A l’époque de la Réformation, le message de Calvin atteignit les deux frères. Christophe s’engagea résolument dans le camp protestant, épousa en deuxième noces une des filles du célèbre Montgomery, et « dressa » l’Église réformée de la région de Saint-Malo. Nous savons peu de choses de son cadet Briand, sieur de Beaufort, mais plusieurs indices laissent à penser qu’il chemina quelque temps du côté protestant avant de se faire persécuteur après la mort de son aîné à la bataille de Jarnac (1569). Il est donc possible qu’il ait accueilli quelque temps un pasteur à Beaufort, du temps où il fréquentait la dame de la Corbonnais, chez qui se tenait un prêche.
Au XVIIe siècle, la seigneurie de Beaufort passa à une branche cadette des barons de La Moussaye. Un manoir neuf succéda au donjon démoli.

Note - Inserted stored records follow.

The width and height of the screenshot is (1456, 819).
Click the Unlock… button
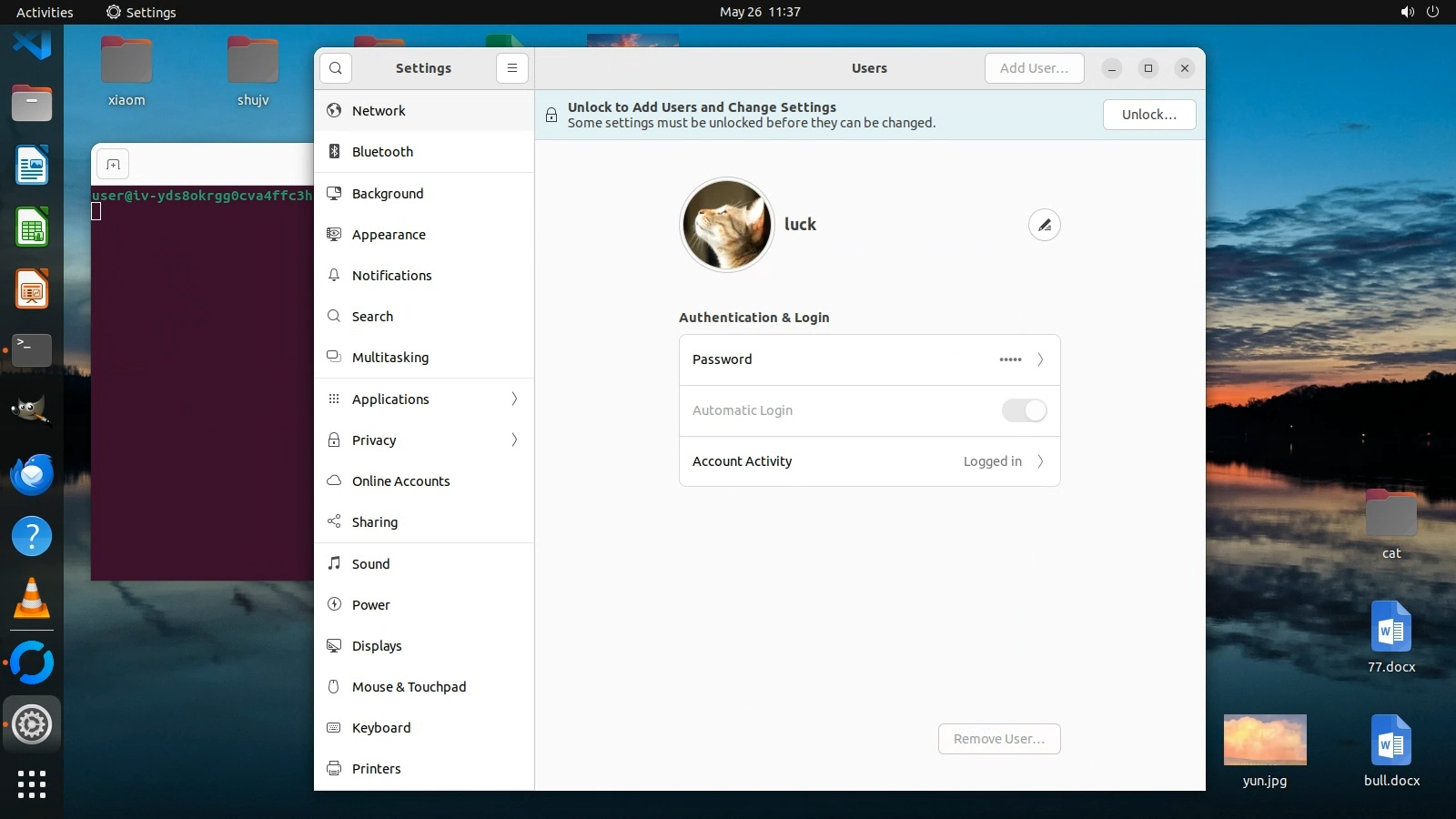1148,115
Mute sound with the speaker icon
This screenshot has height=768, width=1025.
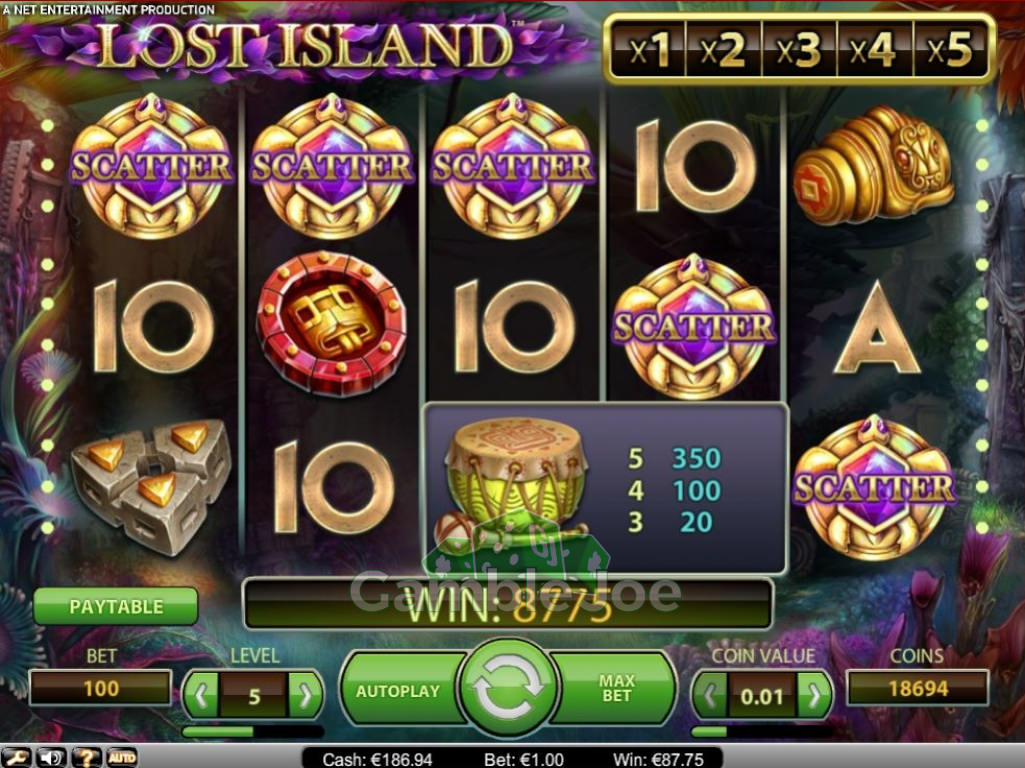coord(52,758)
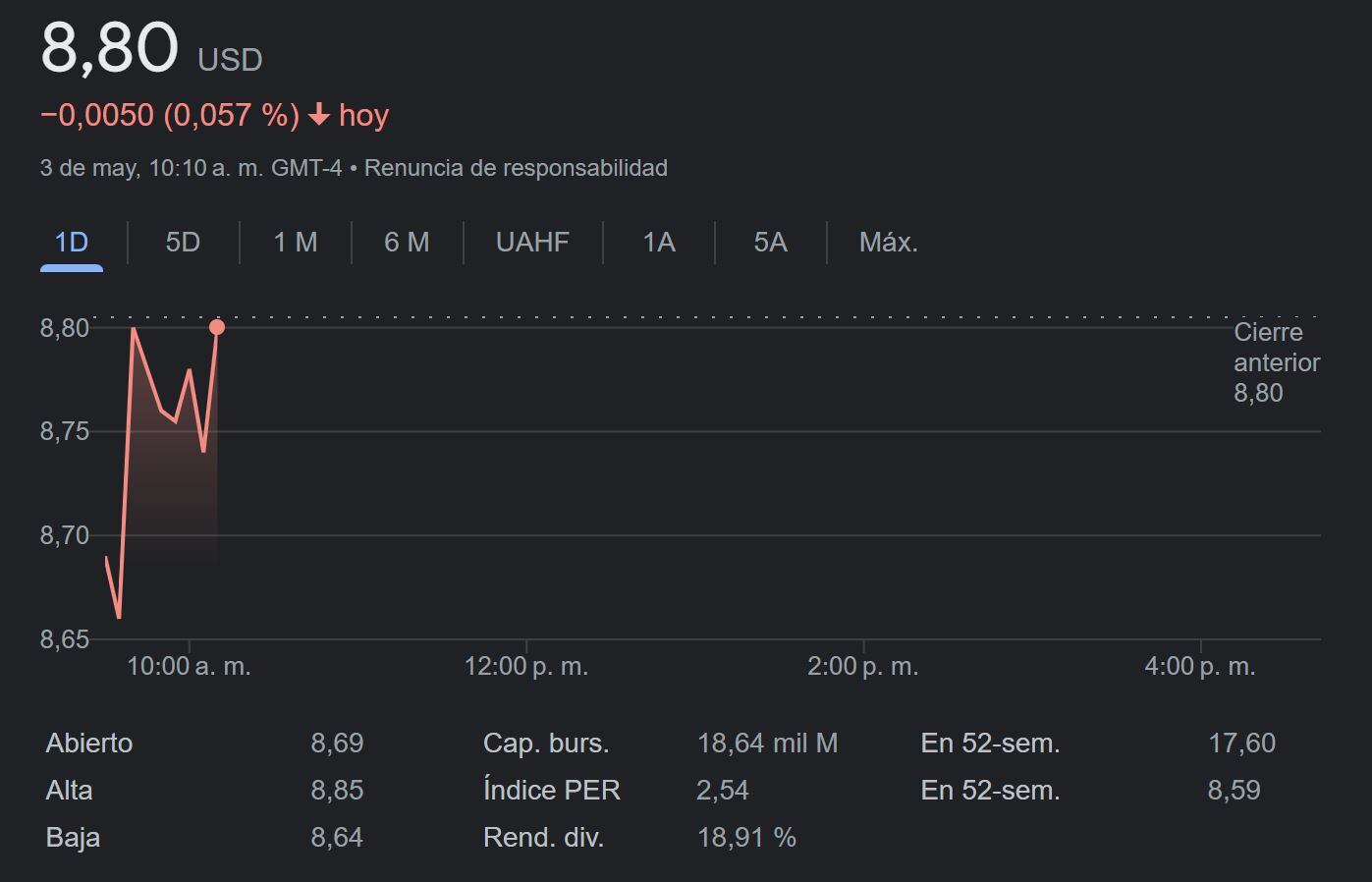The image size is (1372, 882).
Task: Open the 1 M range tab
Action: (x=295, y=243)
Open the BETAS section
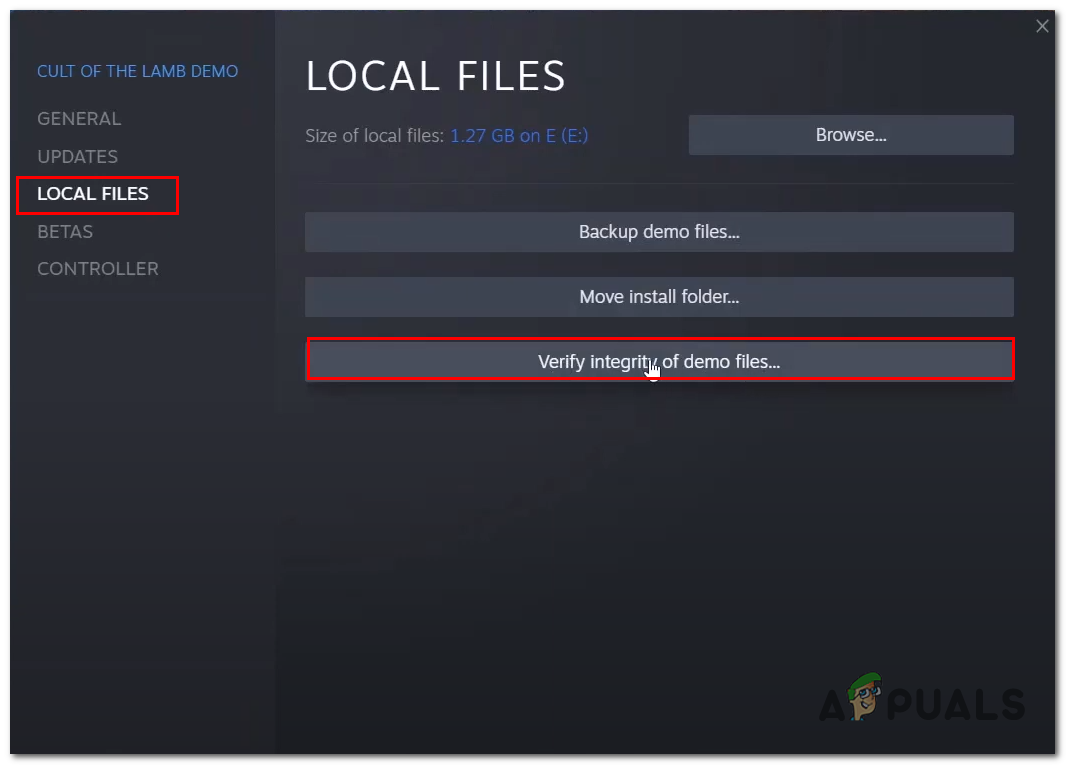The width and height of the screenshot is (1066, 765). tap(65, 231)
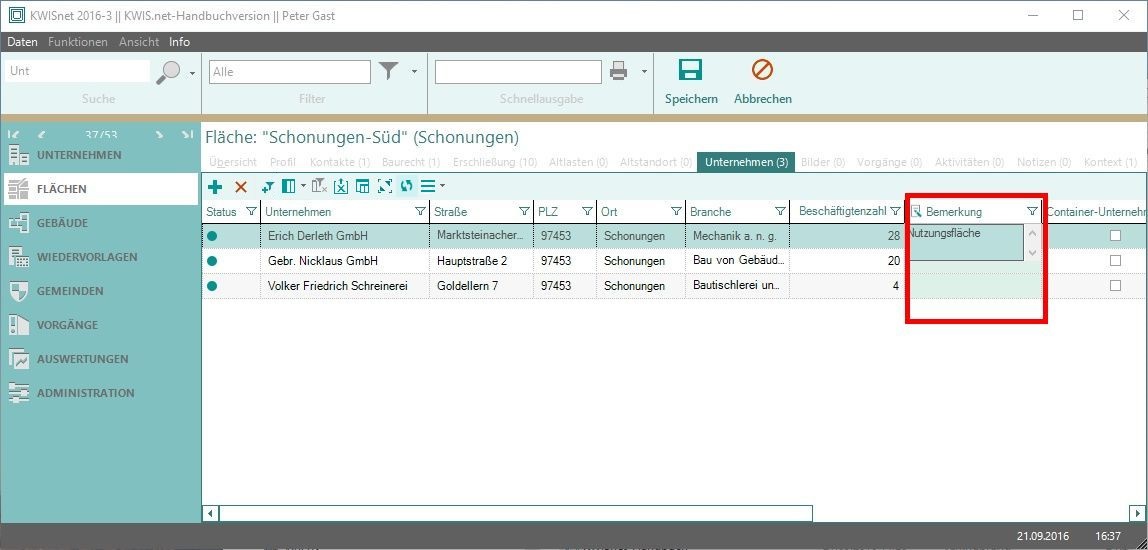The height and width of the screenshot is (550, 1148).
Task: Click the fullscreen expand icon in grid toolbar
Action: pyautogui.click(x=384, y=186)
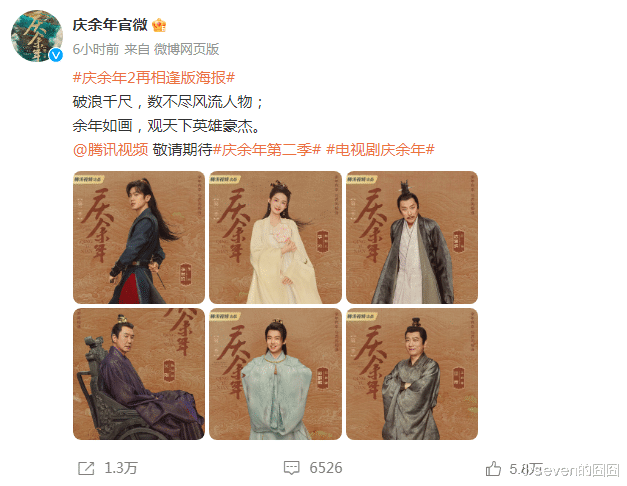Open poster of man in gray cloak
The width and height of the screenshot is (627, 486).
(x=412, y=237)
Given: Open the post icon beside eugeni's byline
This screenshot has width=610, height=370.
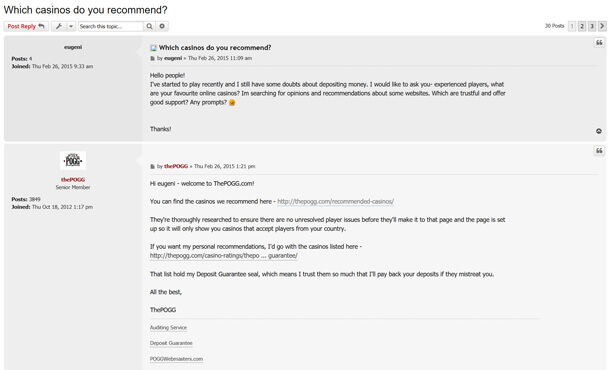Looking at the screenshot, I should coord(152,58).
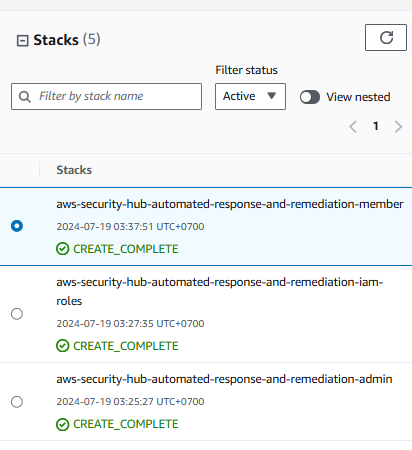The height and width of the screenshot is (450, 412).
Task: Select the remediation-admin stack radio button
Action: [17, 402]
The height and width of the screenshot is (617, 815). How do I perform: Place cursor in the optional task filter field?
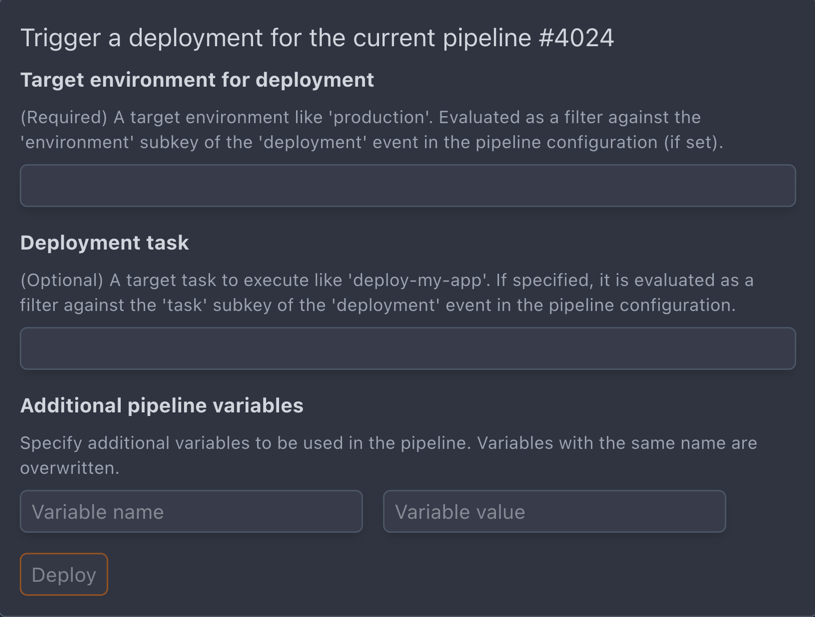tap(407, 348)
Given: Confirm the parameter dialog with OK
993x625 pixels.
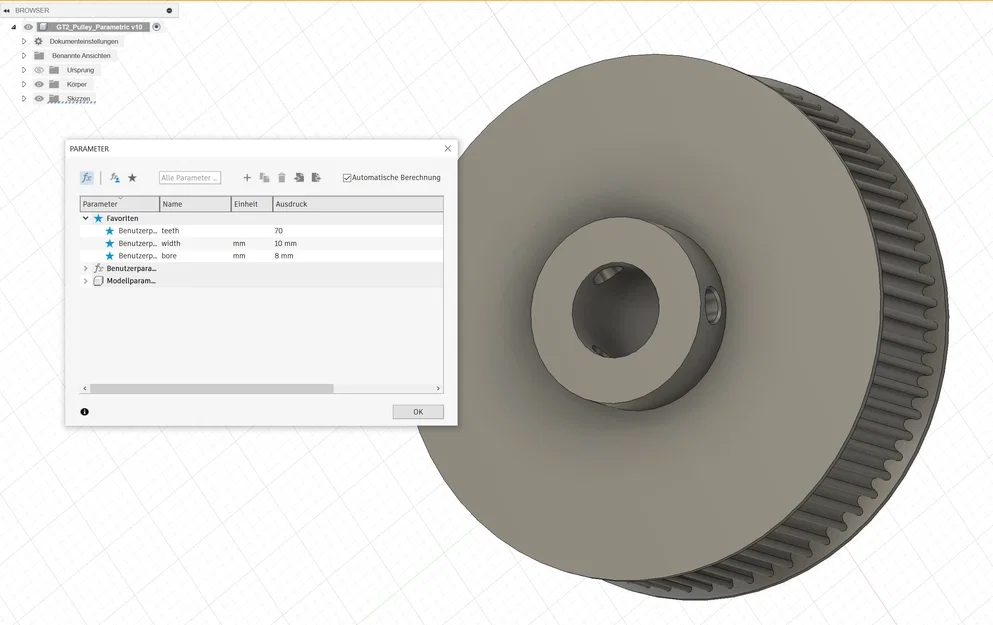Looking at the screenshot, I should tap(418, 411).
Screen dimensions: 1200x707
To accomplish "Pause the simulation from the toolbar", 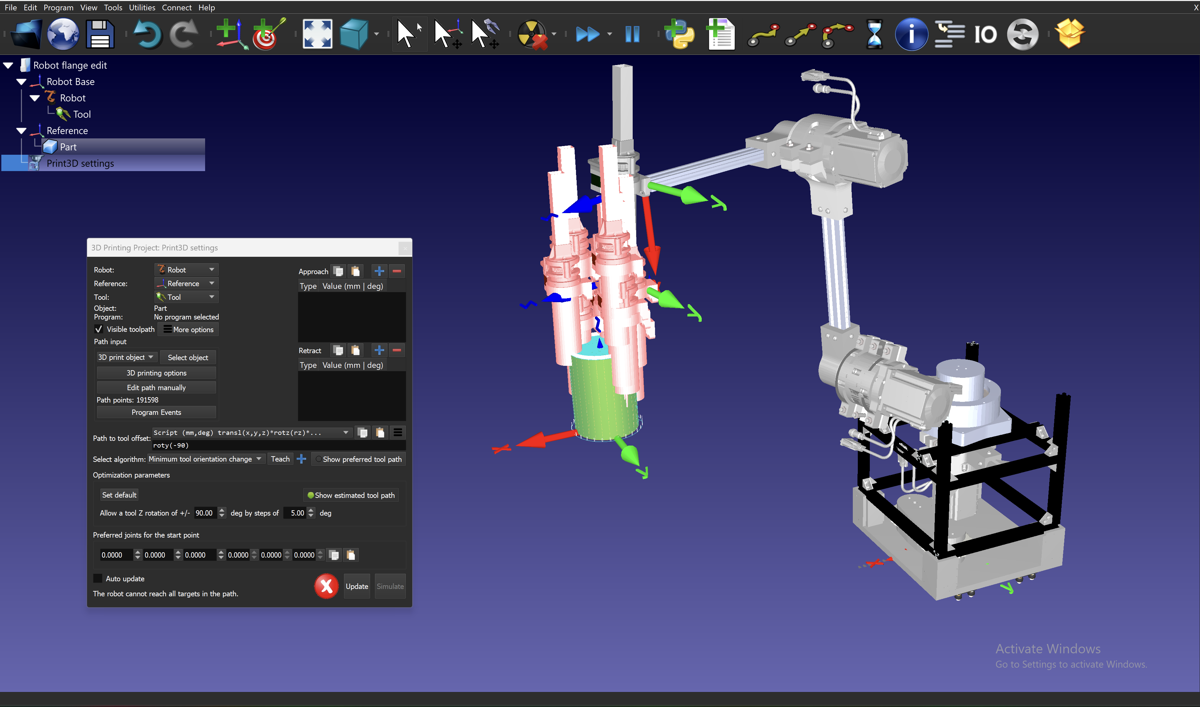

Claude II Gouyon de Touraude, acheta Beaufort en 1675. Il avait épousé 15 ans plus tôt Anne de l’Espinay, fille d’Isaac, seigneur de l’Espinay, du Chaffault, de Monceaux-Malarit, etc, et d’Anne de la Vazoulière, née vers 1645. Lors du mariage, en 1661, Anne de l’Espinay était considérée comme «huguenotte et très jeune dans sa religion», selon Colbert. La famille était de petite noblesse, mais enrichie par les affaires, et une des plus anciennes à avoir fréquenté les temples dans le comté de Nantes.
Le seigneur de Touraude ne put jouir longtemps de son domaine de Beaufort, car il décéda en mars 1676.
Sa jeune veuve, Anne de l’Espinay, eut un rôle déterminant en ces dernières années de l’Édit de Nantes, où Louis XIV resserrait la nasse autour des Réformés du royaume. Le domaine de Beaufort disposant d’une haute justice, la châtelaine peut organiser légalement un prêche et salarier un pasteur. Elle fit appel à Louis Barateau, originaire de Loudun. Son établissement était d’autant plus le bienvenu que le temple de Plouër avait été démoli et le culte interdit depuis que la branche aînée protestante des Gouyon de La Moussaye s’était établie à Quintin-L’hermitage et y avait transféré le droit d’exercice.
En ces dernières années qui précèdent la Révocation le mouvement d’émigration des protestants de l’ouest vers le Refuge avait déjà commencé. La route naturelle des Réformés bretons et Poitevins vers les Îles de la Manche, Jersey et Guernesey, passait non loin de Beaufort. Le domaine devint leur dernière étape avant un embarquement à Saint-Malo. Nous développerons plus tard leur équipée qui fut parfois tragique. Car, avant même la signature de la Révocation, le roi leur avait interdit toute sortie du Royaume par une Déclaration du 14 juillet 1682
L’aide apportée aux fugitifs par Anne de L’Espinay finit par attirer l’attention du pouvoir. Une rafle opérée à Saint-Malo par les autorités en 1685 la fit mettre en cause : « Je ne vois pas, après toutes ces preuves, comment vous pourriez vous dispenser de faire arrêter Mme de Touraude » écrivit Phélipeaux de Pontchartrain aux magistrats du Parlement qui s’étaient déplacés à Saint-Malo 1. Conduite en prison, Anne de l’Espinay, dut se résigner à abjurer du bout des lèvres. C’en était fini de l’étape de Beaufort. Les fugitifs ultérieurs cherchèrent désormais un abri dans la forêt du Mesnil, non loin de là.
1Yolaine Forget, « Un dossier Daniel de Francheville, Bulletin de la Société de l’Histoire du Protestantisme Français, 1987, p.608.